Paraná investirá até R$ 350 milhões na Reserva de Enfrentamento de Desastres para fortalecer a resposta rápida a eventos climáticos extremos até 2029.
Paraná investe até R$ 350 milhões no fundo estratégico para resposta a desastres ambientais até 2029
O Paraná anunciou um aporte planejado de até R$ 350 milhões na Reserva de Enfrentamento de Desastres (RED), uma frente do Fundo Estratégico do Paraná (FEPR), com gestão da Secretaria de Estado da Fazenda (Sefa) em parceria com o Banco Interamericano de Desenvolvimento (BID). Essa iniciativa visa fortalecer a capacidade do Estado para agir de forma rápida e efetiva diante de eventos climáticos extremos, como o tornado que atingiu Rio Bonito do Iguaçu em novembro de 2025. Segundo o secretário da Fazenda, Norberto Ortigara, a adoção do fundo estratégico para resposta a desastres ambientais representa uma mudança crucial, saindo da lógica reativa para uma postura preventiva que protege vidas e reduz prejuízos sociais e econômicos.
Estratégia de crescimento gradual do fundo e sustentabilidade financeira
Atualmente, a Reserva de Enfrentamento de Desastres é abastecida com 20% dos recursos livres destinados ao Fundo Estratégico. A previsão é que esse montante cresça progressivamente: cerca de R$ 148 milhões em 2026, R$ 209 milhões em 2027, R$ 273 milhões em 2028, até alcançar o teto máximo de R$ 350 milhões em 2029, desde que não haja utilização emergencial dos recursos durante o período. Caso ocorram eventos extremos que demandem uso da reserva, o ritmo de crescimento poderá ser impactado. O modelo de gestão prevê revisões periódicas para garantir a sustentabilidade financeira e a capacidade operacional do fundo.

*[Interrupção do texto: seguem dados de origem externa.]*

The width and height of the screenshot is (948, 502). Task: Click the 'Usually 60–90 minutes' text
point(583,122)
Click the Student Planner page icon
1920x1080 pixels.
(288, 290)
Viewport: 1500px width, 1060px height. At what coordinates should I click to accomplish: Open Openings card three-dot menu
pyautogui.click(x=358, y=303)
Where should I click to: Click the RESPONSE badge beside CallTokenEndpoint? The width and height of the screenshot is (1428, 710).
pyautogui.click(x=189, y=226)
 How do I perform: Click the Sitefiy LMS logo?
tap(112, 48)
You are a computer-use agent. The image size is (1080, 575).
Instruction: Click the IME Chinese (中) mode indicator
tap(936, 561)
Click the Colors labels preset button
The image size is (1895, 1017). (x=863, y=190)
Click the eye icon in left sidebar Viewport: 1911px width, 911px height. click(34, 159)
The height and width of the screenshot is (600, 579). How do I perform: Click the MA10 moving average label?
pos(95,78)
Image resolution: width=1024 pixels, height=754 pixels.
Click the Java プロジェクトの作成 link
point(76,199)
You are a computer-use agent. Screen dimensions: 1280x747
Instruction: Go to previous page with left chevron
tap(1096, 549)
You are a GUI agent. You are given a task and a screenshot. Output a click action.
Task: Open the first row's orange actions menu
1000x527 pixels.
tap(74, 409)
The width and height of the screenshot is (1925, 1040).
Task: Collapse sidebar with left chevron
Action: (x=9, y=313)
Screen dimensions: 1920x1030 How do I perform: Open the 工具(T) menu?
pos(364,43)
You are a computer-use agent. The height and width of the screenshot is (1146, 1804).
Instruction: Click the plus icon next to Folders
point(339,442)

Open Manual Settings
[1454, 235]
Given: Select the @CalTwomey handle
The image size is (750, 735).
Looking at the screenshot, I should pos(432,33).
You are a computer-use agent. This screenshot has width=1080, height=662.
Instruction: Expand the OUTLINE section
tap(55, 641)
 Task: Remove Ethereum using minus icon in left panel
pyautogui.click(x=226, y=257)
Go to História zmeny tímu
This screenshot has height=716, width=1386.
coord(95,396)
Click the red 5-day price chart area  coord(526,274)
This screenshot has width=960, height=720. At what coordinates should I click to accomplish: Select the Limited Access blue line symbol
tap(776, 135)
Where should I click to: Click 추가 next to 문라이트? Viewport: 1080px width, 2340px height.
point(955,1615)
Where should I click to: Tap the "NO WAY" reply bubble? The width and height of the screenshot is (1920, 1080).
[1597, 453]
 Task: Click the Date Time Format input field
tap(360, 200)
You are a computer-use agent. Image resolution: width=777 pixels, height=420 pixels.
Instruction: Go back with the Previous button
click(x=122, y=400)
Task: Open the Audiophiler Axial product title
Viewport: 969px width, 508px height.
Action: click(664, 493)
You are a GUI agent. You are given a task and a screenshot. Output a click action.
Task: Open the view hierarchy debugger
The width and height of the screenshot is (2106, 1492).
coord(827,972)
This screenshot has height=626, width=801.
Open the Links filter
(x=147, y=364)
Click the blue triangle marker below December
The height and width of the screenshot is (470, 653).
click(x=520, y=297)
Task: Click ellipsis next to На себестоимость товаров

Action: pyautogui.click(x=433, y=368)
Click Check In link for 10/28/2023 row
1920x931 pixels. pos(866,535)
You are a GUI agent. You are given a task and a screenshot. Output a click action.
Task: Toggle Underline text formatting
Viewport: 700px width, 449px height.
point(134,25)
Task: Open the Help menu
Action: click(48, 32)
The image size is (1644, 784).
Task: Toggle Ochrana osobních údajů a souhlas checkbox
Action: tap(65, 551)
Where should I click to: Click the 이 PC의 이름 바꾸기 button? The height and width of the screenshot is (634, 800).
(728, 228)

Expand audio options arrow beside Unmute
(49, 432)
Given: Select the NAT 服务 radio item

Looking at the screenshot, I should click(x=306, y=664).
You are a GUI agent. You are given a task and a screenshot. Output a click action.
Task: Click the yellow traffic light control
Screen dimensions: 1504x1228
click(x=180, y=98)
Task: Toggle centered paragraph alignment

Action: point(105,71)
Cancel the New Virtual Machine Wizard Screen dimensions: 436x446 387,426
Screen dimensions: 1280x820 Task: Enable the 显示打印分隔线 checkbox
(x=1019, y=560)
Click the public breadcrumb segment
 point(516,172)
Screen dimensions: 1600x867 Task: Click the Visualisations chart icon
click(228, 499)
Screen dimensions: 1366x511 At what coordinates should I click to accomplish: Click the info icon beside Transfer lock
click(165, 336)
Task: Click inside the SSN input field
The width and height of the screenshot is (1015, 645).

Papel do BID e a estruturação dos recursos do Fundo Estratégico do Paraná
Durante uma missão técnica recente na Secretaria da Fazenda, o Banco Interamericano de Desenvolvimento apresentou diretrizes para a estruturação, governança e aplicação dos recursos do Fundo Soberano, que inclui a Reserva de Enfrentamento de Desastres. As discussões foram focadas em garantir que os recursos públicos sejam aplicados de forma inteligente e alinhada às melhores práticas internacionais, ampliando a eficiência e a agilidade na resposta a crises ambientais. A diretora do Tesouro Estadual, Carin Deda, ressaltou que o planejamento técnico busca fortalecer a capacidade estatal para reagir com planejamento e rapidez frente a eventos climáticos cada vez mais frequentes e severos.
Impactos sociais e econômicos mitigados com ações preventivas
O fortalecimento do fundo estratégico para resposta a desastres ambientais é fundamental para minimizar os impactos sociais, econômicos e estruturais decorrentes de desastres naturais. Com recursos disponíveis de forma imediata, o Estado pode assegurar proteção à população, reduzir danos à infraestrutura e acelerar a recuperação das regiões afetadas. Essa postura preventiva contribui também para a redução de custos a longo prazo e para a resiliência das comunidades diante de fenômenos climáticos extremos que tendem a aumentar em frequência e intensidade devido às mudanças climáticas globais.
Investimentos futuros alinhados a padrões internacionais de sustentabilidade
Uma vez atingido o teto de R$ 350 milhões na reserva para desastres, o Paraná planeja direcionar novos recursos para outras áreas estratégicas que atendam a critérios internacionais de sustentabilidade, pautados nas diretrizes do Acordo de Paris. Isso inclui investimentos nos setores de energia, logística e agroindústria, focados na adoção de práticas que mitiguem impactos climáticos, promovam adaptação a riscos e fortaleçam a resiliência ambiental. A iniciativa busca garantir que o desenvolvimento econômico do Estado seja sustentável a longo prazo, integrando crescimento e proteção ambiental de forma equilibrada.